B. a. Par acte du 31 mai 2024 adressé à la Cour de céans, l’assurée a contesté devoir rembourser à la CPEG, suite à la vente de son appartement en mars 2024, le montant de CHF 54'199.65, puisque ces fonds n’avaient jamais fait partie de la fortune de la CPEG. Elle s’engageait à verser ledit montant sur un compte de libre passage. La demanderesse fait remarquer, pièces à l’appui, que les certificats d’assurance établis par la CPEG entre 2016 et 2018 ne faisaient état que d’un retrait pour l’encouragement à la propriété du logement (ci-après : EPL) de CHF 150'000.- ; ceux établis en 2019 et 2021 ne mentionnaient aucun montant versé à ce titre ; ce n’est qu’en 2022 que la totalité des retraits, soit CHF 204'199.65, a été mentionnée sur son certificat d’assurance. La demanderesse précise qu’elle entend prendre une retraite anticipée le 1er septembre 2024, ce qu’elle a planifié en considérant le montant de CHF 54'199.65 comme un capital disponible ; elle est désormais usufruitière d’un appartement dont ses enfants sont propriétaires.

b. Par écriture du 10 juillet 2024, la demanderesse a rappelé avoir interpellé la défenderesse le 8 novembre 2023 déjà.

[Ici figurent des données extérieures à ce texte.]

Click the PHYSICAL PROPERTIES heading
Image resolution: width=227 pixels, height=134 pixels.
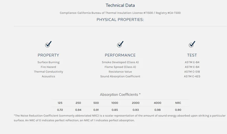click(x=120, y=20)
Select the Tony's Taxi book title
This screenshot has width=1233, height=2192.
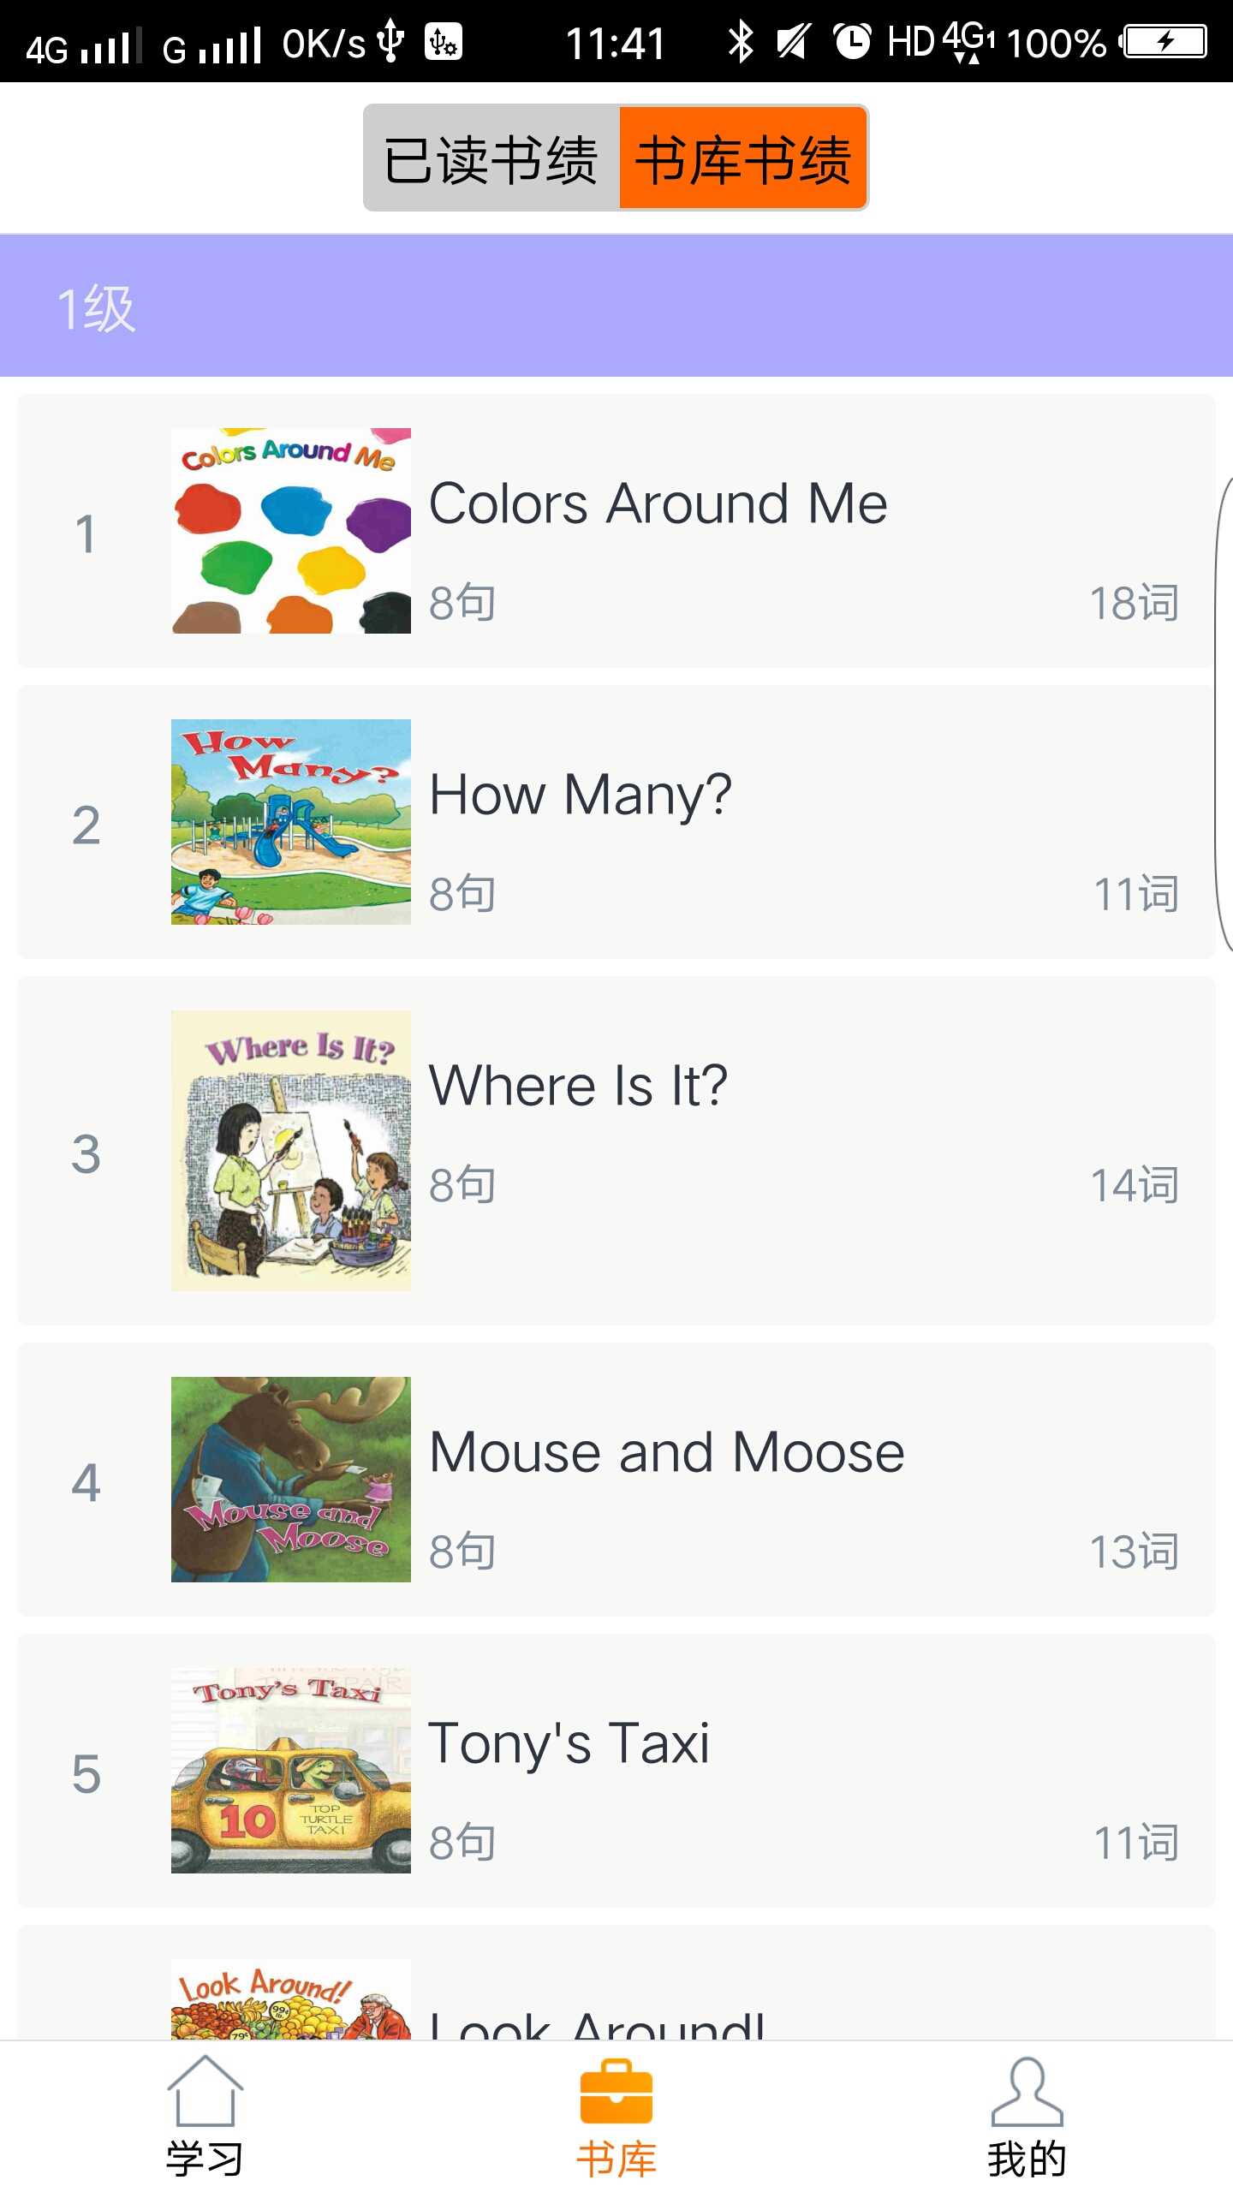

c. Invitée à se déterminer, la défenderesse, dans sa réponse du 17 juillet 2024, a conclu, sous suite de frais et dépens, au rejet de la demande et au remboursement par la demanderesse du montant de CHF 204'199.65, correspondant à l’intégralité des fonds de prévoyance retirés dans le cadre de l’EPL, montant toujours bloqué auprès de l’Étude.

La défenderesse soutient que, dès lors que la demanderesse était affiliée auprès d’une institution de prévoyance au moment de la vente de son logement, elle ne pouvait ouvrir un compte de libre passage pour rembourser une partie des versements anticipés ayant participé au financement du bien. Selon les dispositions du règlement de la FONDATION DE LIBRE PASSAGE DE LA BCGE, les remboursements de versements anticipés peuvent certes être versés sur un compte auprès de cette institution, mais la défenderesse considère que cette possibilité doit être réservée aux assurés qui, au moment de la vente de leur logement, n’étaient pas affiliés à une institution de prévoyance.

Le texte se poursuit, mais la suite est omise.